Anna Belehaki Fri 1, 09:00
Travelling Ionospheric Disturbances (TIDs) constitute an important Space Weather effect in the upper atmosphere driven by the near-Earth space dynamics and by lower atmosphere phenomena. TIDs are the ionospheric manifestation of internal atmospheric gravity waves (AGW) in the neutral atmosphere. Independent of their source, the effects imposed by TIDs at the ionospheric altitudes are very important, as they can impose disturbances with amplitudes of up to ~20% of the ambient electron density, and a Doppler frequency shifts of the order of 0.5 Hz on HF signals. Because TIDs affect all technologies using predictable ionospheric characteristics, a comprehensive system for the direct and accurate identification and tracking of TIDs is the cornerstone for the development of mitigation strategies that will support the reliable and safe operation of the systems affected. This requires (a) the real-time calculation of the TID characteristics (velocity, amplitude, propagation direction) (b) the accurate specification of all disturbances that act in the ionosphere and create the prevailing ionospheric conditions, (c) the specification of those ionospheric characteristics whose perturbation, because of TIDs, cause the impact in each specific technology. The talk reviews the most well-known methodologies for the identification and tracking of TIDs based on the exploitation of real-time observations from networks of Digisonde, GNSS receivers and Continuous Doppler Sounding Systems. Activities planned by the ionospheric community for the development of a warning system able to support the development of mitigation technologies will be also presented. These activities are part of the newly funded EC Horizon 2020 Project TechTIDE which is expected to start in November 2017.
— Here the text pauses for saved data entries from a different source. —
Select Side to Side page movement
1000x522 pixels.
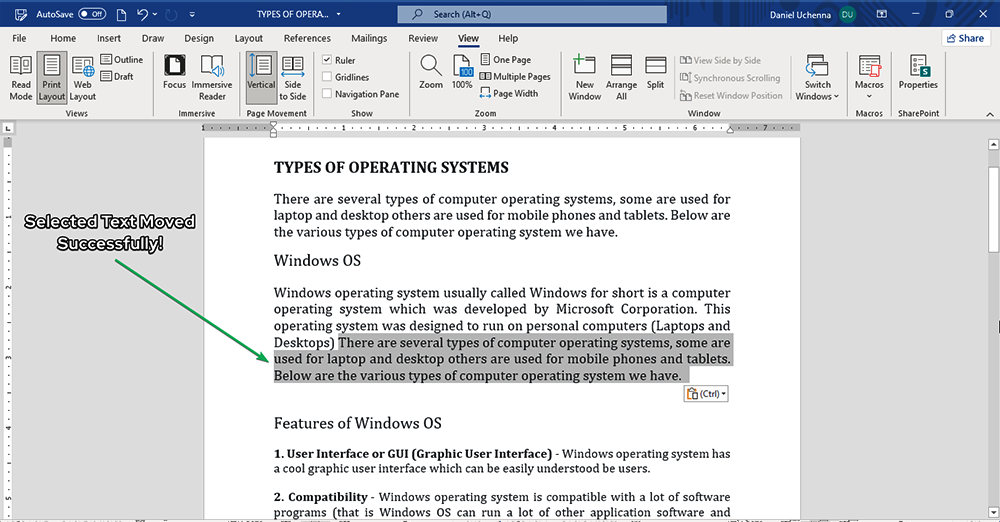coord(293,77)
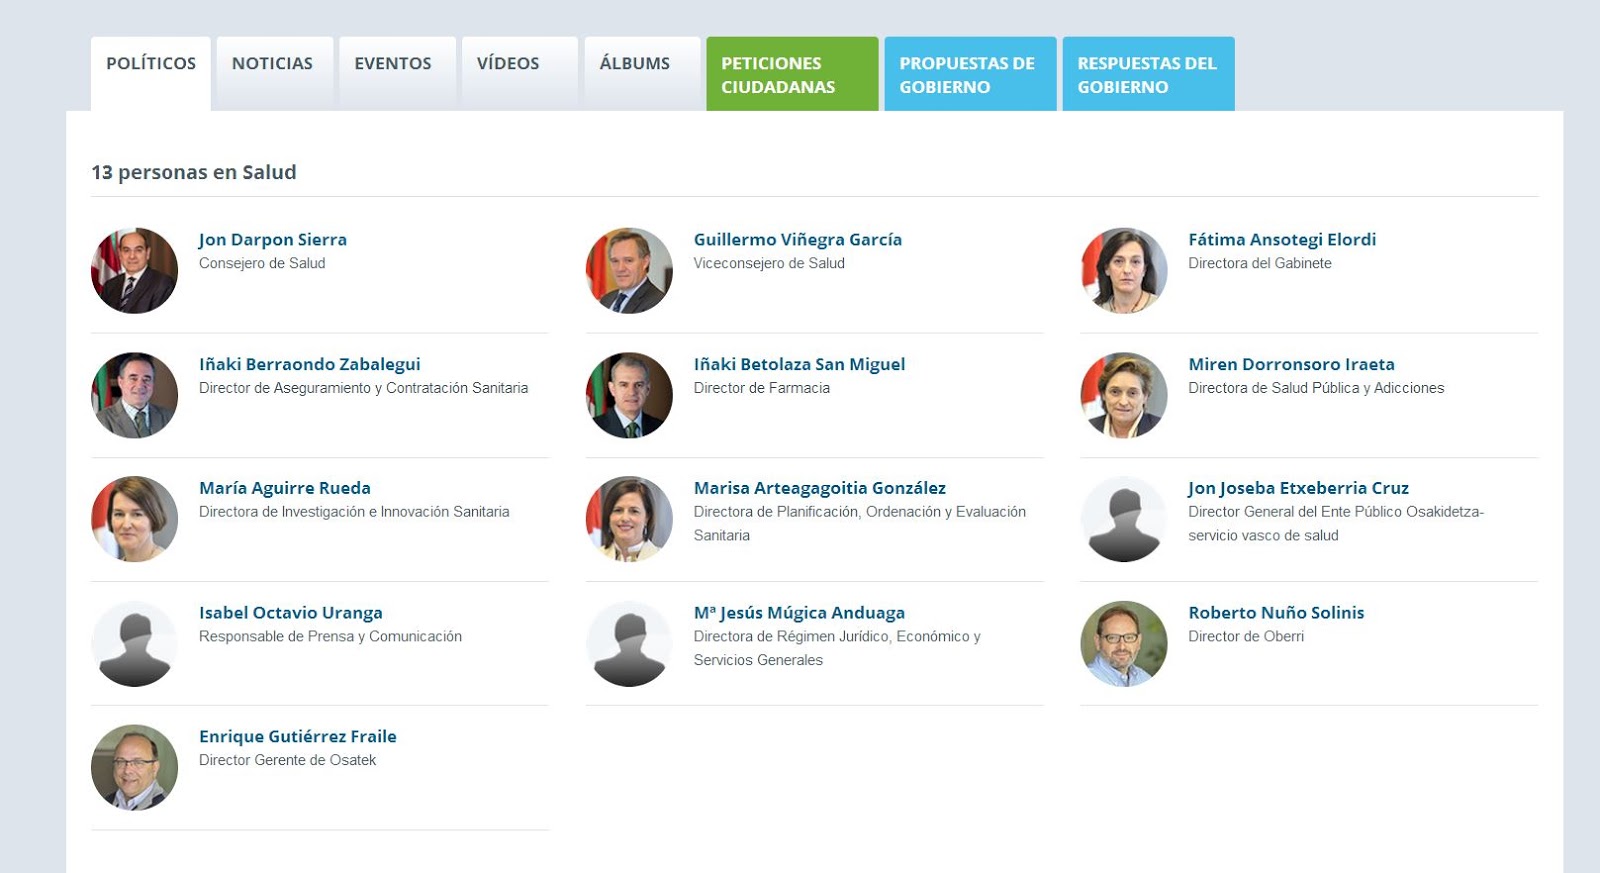Viewport: 1600px width, 873px height.
Task: Click the Director Gerente de Osatek photo
Action: click(134, 768)
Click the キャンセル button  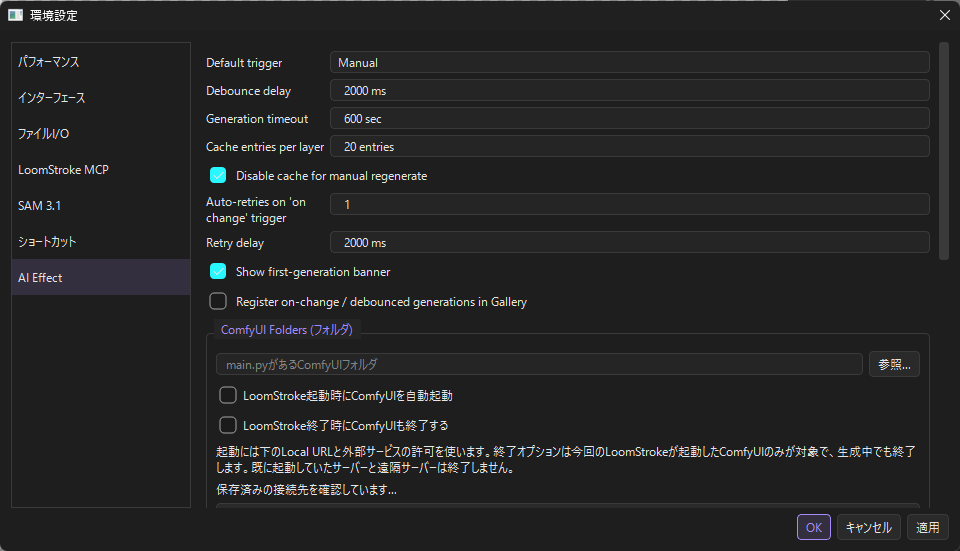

The H2020 project SWAMI: Space Weather Atmosphere Model and Indices

Sean Bruinsma Fri 1, 14:30
In the framework of the H2020 project SWAMI, which will start in January 2018, a new whole atmosphere model will be developed that can be used for launch operations, re-entry computations, orbit prediction, and aeronomy and space weather studies. Such a model is currently not available in Europe. The CIRA thermosphere specification model DTM2013 will be improved through the combination of assimilating more density data to drive down remaining biases (all GOCE data, more GRACE, Swarm data, TIMED data), and a new high cadence Kp geomagnetic index. Compared to the progress made in solar activity proxy research, geomagnetic index development and forecasting is lagging, which is why we focus on the latter in SWAMI. The new whole atmosphere model will be adjusted to the new geomagnetic indices, which will result in more accurate storm reconstruction and forecast. The Met Office Unified Model will be extended to the lower thermosphere, and secondly, atmospheric variability will be quantified and modelled through comparison with a multi-year average climatology. Then, the DTM model will be coupled in the 120-160 km altitude region to the Met Office Unified Model in order to create a whole atmosphere model. The project objectives and time line will be presented.